Preços mundiais dos alimentos caem em dezembro, mas acumulam alta em 2025, diz FAO
Os preços mundiais dos alimentos caíram em dezembro pelo quarto mês consecutivo, pressionados principalmente pelos laticínios, carnes e óleos vegetais, marcando a menor média desde janeiro de 2025, informou a Organização das Nações Unidas para Agricultura e Alimentação (FAO) nesta sexta-feira.
O Índice de Preços de Alimentos da FAO, que acompanha uma cesta de commodities alimentares comercializadas globalmente, alcançou uma média de 124,3 pontos em dezembro, abaixo dos 125,1 pontos em novembro e 2,3% abaixo do ano anterior.
Para todo o ano de 2025, o índice registrou média de 127,2 pontos, um aumento de 4,3% em relação a 2024, já que os preços mundiais mais altos de óleos vegetais e laticínios compensaram as quedas nas cotações de cereais e açúcar.

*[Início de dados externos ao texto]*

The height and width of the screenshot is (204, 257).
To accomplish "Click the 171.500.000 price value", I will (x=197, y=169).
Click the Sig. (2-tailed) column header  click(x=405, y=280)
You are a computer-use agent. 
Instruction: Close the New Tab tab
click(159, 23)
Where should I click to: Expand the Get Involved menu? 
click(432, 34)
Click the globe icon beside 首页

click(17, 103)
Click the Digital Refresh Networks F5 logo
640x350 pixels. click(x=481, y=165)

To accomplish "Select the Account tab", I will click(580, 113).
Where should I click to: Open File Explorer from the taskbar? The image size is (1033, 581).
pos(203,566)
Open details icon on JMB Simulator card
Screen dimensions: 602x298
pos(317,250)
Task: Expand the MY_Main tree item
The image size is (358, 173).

O índice de laticínios recuou 4,4% em dezembro, impulsionado por uma queda acentuada nos preços da manteiga após o aumento da oferta na Europa. Entretanto, para 2025 como um todo, os preços dos laticínios ficaram, em média, 13,2% acima de 2024, refletindo a forte demanda de importação e os suprimentos exportáveis limitados no início do ano.
Os preços da carne caíram 1,3% no mês passado, liderados por quedas nas categorias bovina e de aves, mas o índice de 2025 permaneceu 5,1% acima do valor do ano anterior, apoiado pela forte demanda global e pela incerteza ligada a doenças animais e tensões geopolíticas, disse a FAO.
Os preços dos óleos vegetais diminuíram 0,2% em dezembro, atingindo o menor valor em seis meses, já que as cotações mais baixas dos óleos de soja, colza e girassol compensaram os ganhos do óleo de palma. Para todo o ano de 2025, o índice de óleo vegetal ficou 17,1% mais alto, em média, do que em 2024, atingindo a maior alta em três anos em meio a uma oferta global restrita.
O Índice de Preços de Cereais da FAO subiu 1,7% em dezembro, com o trigo sustentado por novas preocupações com os fluxos de exportação do Mar Negro e o milho impulsionado pela forte produção de etanol no Brasil e nos Estados Unidos.
Para todo o ano de 2025, o índice de cereais ficou em média 4,9% abaixo de 2024, a terceira queda anual consecutiva e a menor média anual desde 2020.
Os preços do açúcar subiram 2,4% em dezembro, após três quedas mensais consecutivas, principalmente devido à menor produção nas regiões do sul do Brasil. O índice de açúcar atingiu o menor valor em cinco anos para 2025, 17% abaixo de 2024, já que os suprimentos globais continuaram abundantes.